Starring Jake Gyllenhaal
Nightcrawler came out of nowhere in 2014 with a seriously creepy premise and a balls-out performance from Jake Gyllenhaal that distracted just enough from the film’s problems. This encore from writer-director Dan Gilroy is attracting a lot of buzz (so to speak), more than it deserves, and suffers from equivalent weaknesses, but still has Gyllenhaal’s outsize performance as Morf Vandewalt to keep the Twitter memes rolling.
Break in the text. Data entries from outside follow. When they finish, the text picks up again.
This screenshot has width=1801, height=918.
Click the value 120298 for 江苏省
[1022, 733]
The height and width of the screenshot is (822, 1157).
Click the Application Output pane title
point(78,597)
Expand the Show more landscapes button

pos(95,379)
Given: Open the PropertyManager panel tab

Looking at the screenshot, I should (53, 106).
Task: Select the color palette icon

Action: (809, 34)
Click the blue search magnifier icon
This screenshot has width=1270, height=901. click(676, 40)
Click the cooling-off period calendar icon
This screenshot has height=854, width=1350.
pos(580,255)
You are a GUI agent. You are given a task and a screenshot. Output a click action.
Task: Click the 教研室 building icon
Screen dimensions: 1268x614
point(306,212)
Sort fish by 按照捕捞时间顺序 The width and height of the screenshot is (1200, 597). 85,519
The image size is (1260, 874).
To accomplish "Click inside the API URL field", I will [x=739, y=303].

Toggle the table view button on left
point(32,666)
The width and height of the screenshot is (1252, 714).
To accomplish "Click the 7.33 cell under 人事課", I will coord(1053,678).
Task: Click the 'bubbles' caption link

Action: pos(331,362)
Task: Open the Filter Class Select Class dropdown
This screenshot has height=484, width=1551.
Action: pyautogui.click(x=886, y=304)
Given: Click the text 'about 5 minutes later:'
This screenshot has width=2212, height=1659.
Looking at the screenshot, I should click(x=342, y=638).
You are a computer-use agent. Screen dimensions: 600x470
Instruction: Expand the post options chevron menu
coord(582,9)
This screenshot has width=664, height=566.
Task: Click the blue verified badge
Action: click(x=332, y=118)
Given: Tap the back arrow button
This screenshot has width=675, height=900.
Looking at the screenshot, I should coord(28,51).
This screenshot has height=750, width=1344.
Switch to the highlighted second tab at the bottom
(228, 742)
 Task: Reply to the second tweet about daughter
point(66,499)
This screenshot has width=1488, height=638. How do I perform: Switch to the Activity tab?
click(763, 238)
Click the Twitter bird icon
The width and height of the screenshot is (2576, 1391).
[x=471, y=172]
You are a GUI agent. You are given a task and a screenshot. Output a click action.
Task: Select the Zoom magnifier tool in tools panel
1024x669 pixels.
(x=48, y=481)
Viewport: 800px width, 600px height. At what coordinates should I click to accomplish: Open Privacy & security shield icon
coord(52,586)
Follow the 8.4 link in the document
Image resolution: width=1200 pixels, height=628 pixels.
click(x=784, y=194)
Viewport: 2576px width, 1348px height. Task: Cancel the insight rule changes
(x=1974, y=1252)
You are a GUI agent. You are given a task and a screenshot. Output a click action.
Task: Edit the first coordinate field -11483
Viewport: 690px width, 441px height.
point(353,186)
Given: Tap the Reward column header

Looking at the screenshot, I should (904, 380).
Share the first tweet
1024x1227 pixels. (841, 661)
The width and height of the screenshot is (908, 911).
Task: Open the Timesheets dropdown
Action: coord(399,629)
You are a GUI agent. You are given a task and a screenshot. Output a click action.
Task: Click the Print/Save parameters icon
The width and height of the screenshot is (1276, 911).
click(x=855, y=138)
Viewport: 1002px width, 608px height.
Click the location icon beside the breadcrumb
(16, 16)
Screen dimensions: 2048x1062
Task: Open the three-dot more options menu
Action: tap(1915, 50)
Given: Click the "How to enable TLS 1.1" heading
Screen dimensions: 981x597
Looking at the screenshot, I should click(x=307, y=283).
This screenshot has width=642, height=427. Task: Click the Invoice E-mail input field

He’s an implausibly wealthy and influential (not to mention implausibly buff) Los Angeles art critic who swishes into the opening scene with more zeal than the late Carol Channing, providing a very uncertain moral centre to the film’s exuberant takedown of the high-art world. Vandewalt is surrounded by a smartly drawn cast of wealthy, high-powered assholes. Velvet Buzzsaw is at its best with these acid-etched caricatures, a gallery of polymorphously pretentious hipster desperadoes all trying to screw each other over, from Rene Russo’s L.A. punk turned cold-blooded superagent Rhodora Haze, to Daveed Diggs’s Basquiat/Banksy-esque street artist Damrish, to Toni Collette’s witheringly dangerous gallery owner Gretchen.
We want most of these fuckers to die, just on principle, and the film obliges when Josephina (Zawe Ashton)—an ambitious assistant to Haze and booty call to Morf—senses the next big thing in a cache of childlike paintings left by a recently dead neighbour. His last wish was to have the art destroyed; instead it prompts scheming from all sides. Not so tragically, the supernaturally possessed artwork starts killing the most ethically impaired of this deliciously repugnant crew.
The deaths are sufficiently fun, especially one character’s suggestive dispatch by an animatronic installation piece called Hoboman. But Velvet Buzzsaw never reconciles its moods, mixing its outré humour and satisfyingly nasty wish fulfillment with an inelegant grasp of horror. Midnight Madness types will find it all rather ordinary, especially if they remember either Ghostbusters II or Denholm Elliott being menaced by his own creation in 1971’s The House That Dripped Blood. Ultimately, there’s nothing here as wild as Velvet Buzzsaw or the Internet wants you to think.
Interestingly enough, Gilroy reverses Nightcrawler’s biggest sin, which was saddling Russo with a part that was simply impossible to believe. Here, she’s given somebody we can all recognize, maybe even admire in a sick way, and she steals the film. It’s the one act of theft that deserves to go unpunished.